No último reajuste, de outubro, um novo aumento muito acima da inflação “Por orientação dos advogados, decidimos não mais renovar e questionar o aumento na Justiça”, diz ela, que reclama ada falta de acesso às informações que justifiquem o aumento da sinistralidade.
“Se eu pago o seguro do carro e acontece um sinistro, posso acionar o seguro sem problemas”, diz Lenira. “Por que eu não posso fazer o mesmo com o seguro saúde?
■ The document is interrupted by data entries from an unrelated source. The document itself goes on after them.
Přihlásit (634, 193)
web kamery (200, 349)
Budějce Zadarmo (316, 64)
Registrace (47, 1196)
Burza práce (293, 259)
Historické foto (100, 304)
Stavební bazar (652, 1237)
Por que eu preciso ser penalizada pelo que eu paguei para usar?”, questiona.

Rafael Robba explica que existem dois reajustes para os planos de saúde: o reajuste anual, aplicado todo ano no mês de aniversário do contrato e igual para todos os beneficiários, e o reajuste por faixa etária, aplicado conforme a mudança de idade do usuário.

“Hoje, o último reajuste permitido por faixa etária é aos 59 anos”, diz. “Depois dos 60 anos, só o reajuste anual”, afirma. Neste caso, o reajuste precisa, obrigatoriamente, estar previsto em contrato: em quais mudanças de faixa etária o plano sofrerá aumento e em qual percentual.

“Teoricamente, a empresa pode mudar de prestador – mas se a companhia tem entre os dependentes idosos ou doentes é mais difícil de fechar com um novo plano”, diz Robba, que critica a ANS por não exercer fiscalização sobre os reajustes por sinistralidade. “A operadora acaba ficando livre para aplicar o índice que bem entende”.

Em Macaé no interior do estado um contratante dos serviços da Unimed Costa do Sol, via sindicato de servidores municipais, que não quis se identificar disse que há 7 anos pagava seu Plano para ele e a esposa R$ 456,00 reais por mês, hoje paga 2.542,00 e que os reajustes anuais são sempre bem acima da inflação. “A Unimed Costa do Sol paga uma ninharia aos médicos, fica todo mundo insatisfeito, e o interessante é que eles não prestam conta de como administram o que recebem, para os contratantes que, no fundo, são os financiadores do negócio, isso precisa mudar. Temos que criar uma organização para cobrar essa transparência e denunciarmos tudo que a olho nu, já observamos de abuso de poder econômico ao Ministério Público e acionarmos a justiça!